Tiempos de gloria [Glory Season - es]
- Автор: Брин Дэвид
- Год: 1996
- Язык: испанский
- Год: Ediciones B
- ISBN: 84-406-6585-7
- Переводчик: Rafael Marin
- Жанр: Научная фантастика
Электронная книга - «Tiempos de gloria [Glory Season - es]». Краткое содержание книги:
—¡Creo que vamos a conseguirlo! —comentó el hombre con una tensa confianza que Maia encontró encantadora. Se habría sentido dolida si él lo hubiera dicho sólo para contentarla. Pero más bien parecía que ella fuera la adulta, encantada e indulgentemente atraída por el ingenuo optimismo de él. Maia no tenía ni idea de la edad que Renna pudiera tener, pero ponía en duda que el hombre olvidara alguna vez su ardiente y alocado entusiasmo por las cosas nuevas.

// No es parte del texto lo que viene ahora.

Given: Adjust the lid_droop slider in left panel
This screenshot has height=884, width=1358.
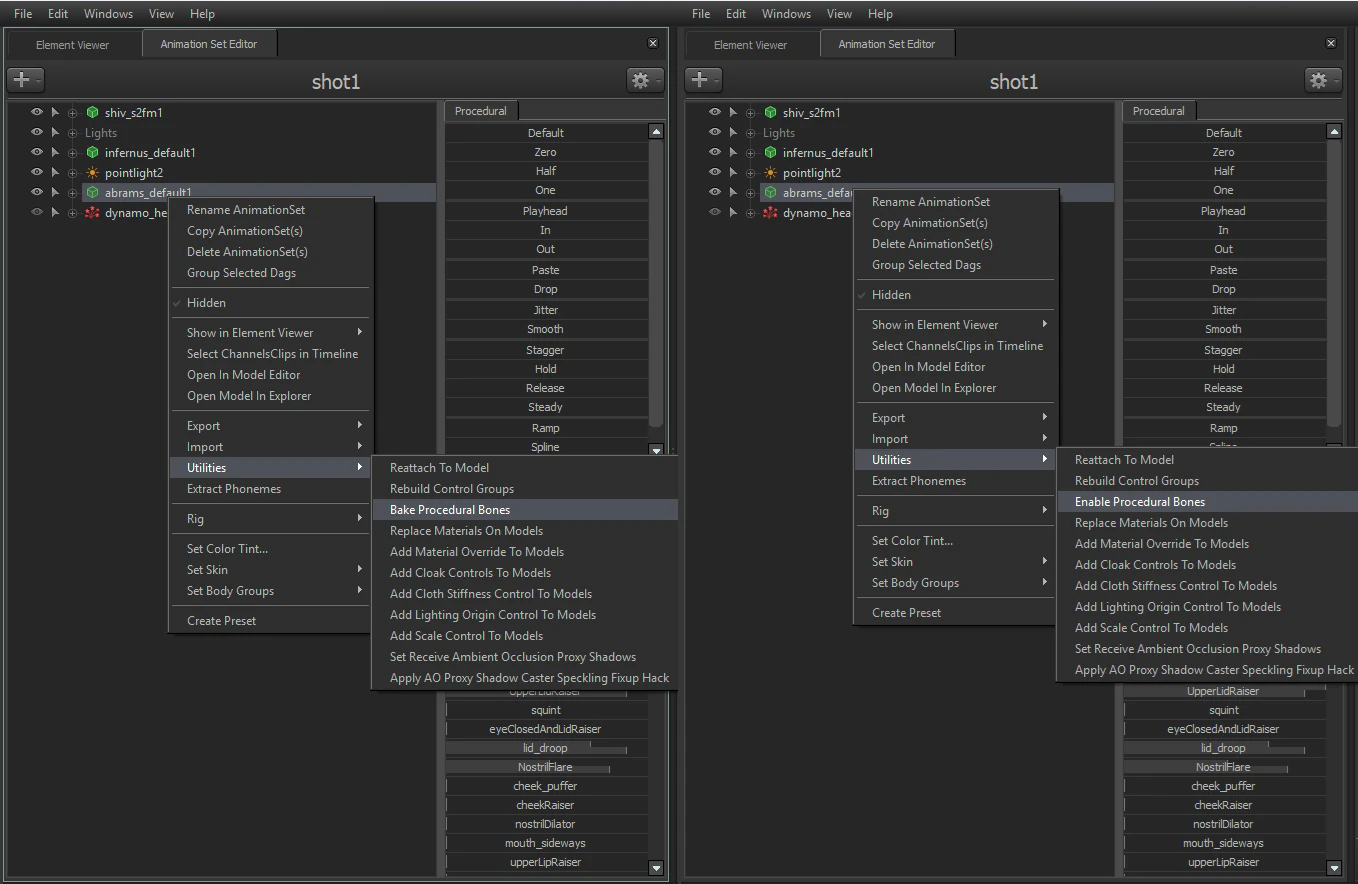Looking at the screenshot, I should click(x=545, y=748).
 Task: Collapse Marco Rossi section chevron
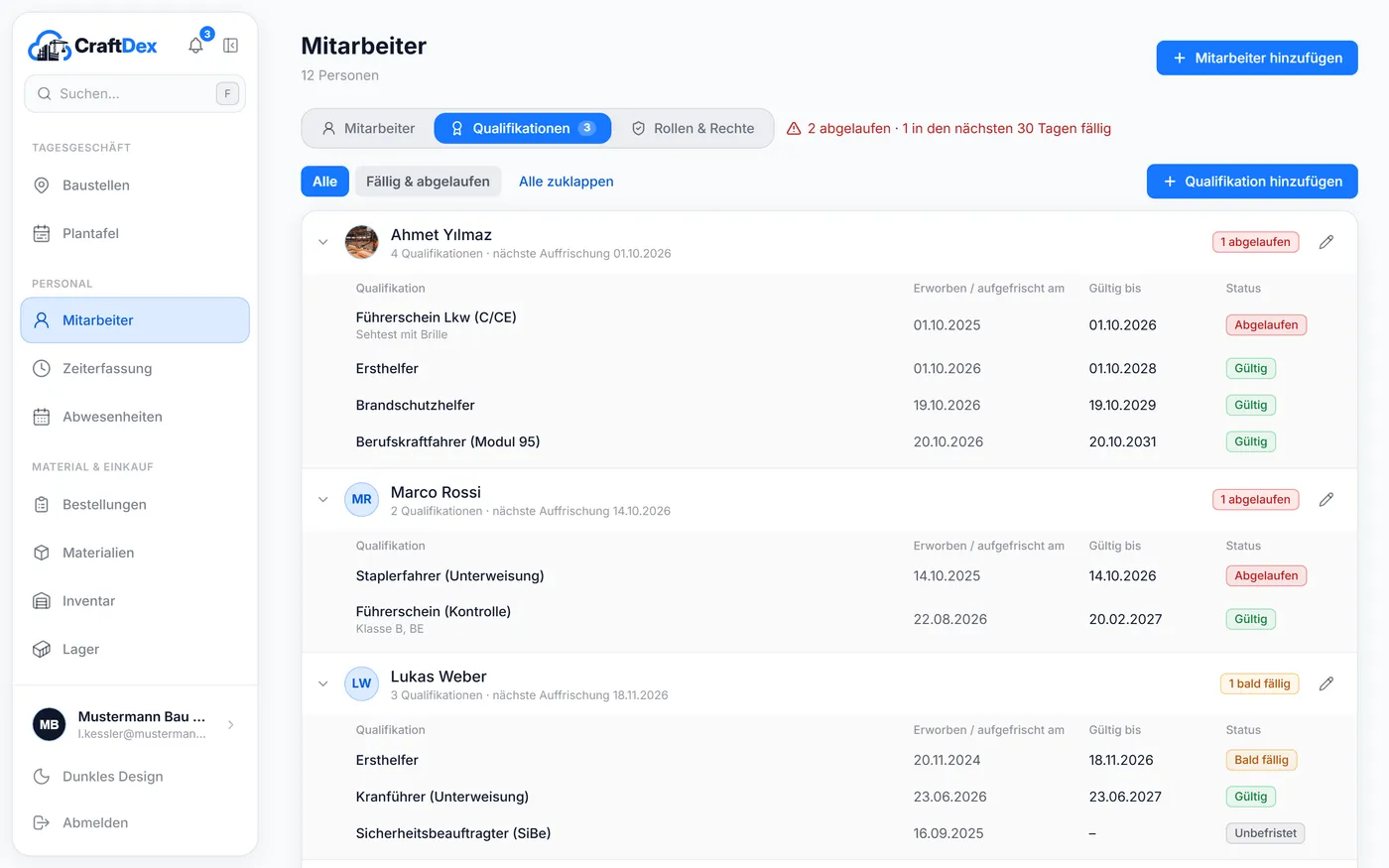click(322, 500)
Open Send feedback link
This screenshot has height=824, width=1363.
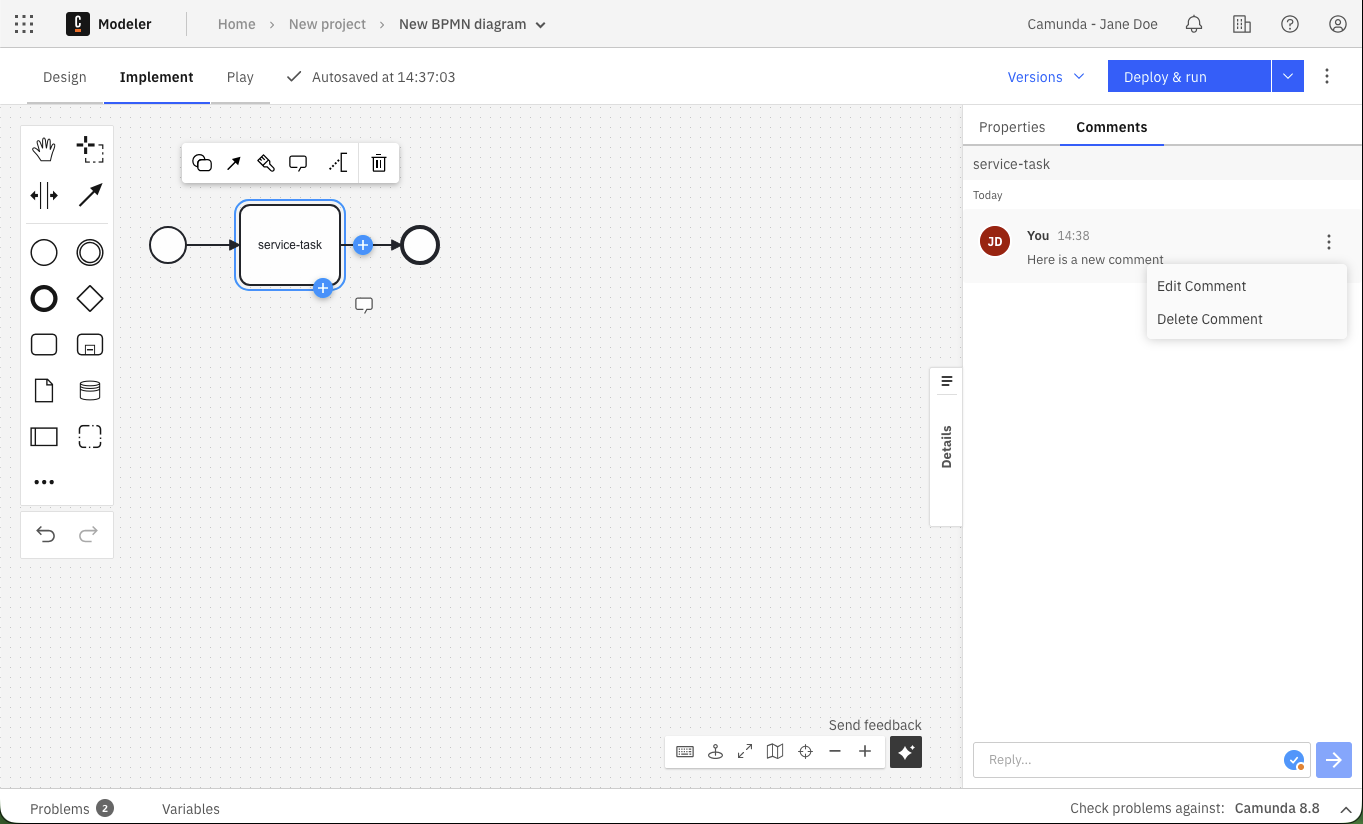tap(874, 725)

El desayuno consistió en mijo y azúcar moreno mezclados con agua caliente de la caldera auxiliar de la máquina. El tren fugitivo no se detuvo mientras comían, ni redujo la marcha siquiera. En las praderas se veían ahora rebaños pastando. De vez en cuando, una vaquera desconocida alzaba el brazo para saludar a la veloz locomotora.
Mientras comprobaba sus instrumentos, la maquinista Musseli dijo a Maia y a los demás lo que había oído el día anterior, antes de acudir a la cita. Había habido lucha en el santuario—prisión, la misma noche que Maia y Renna vieron aparatos voladores cruzar el cielo. Agentes de la Autoridad Planetaria, sirviéndose del elemento sorpresa para compensar su escaso número, aterrizaron en la torre de piedra y se apoderaron de la antigua cárcel. Demasiado tarde para servirnos de algo, pensó Maia con ironía. Excepto para distraer a las Perkies. Con eso nuestras posibilidades podían mejorar un poco.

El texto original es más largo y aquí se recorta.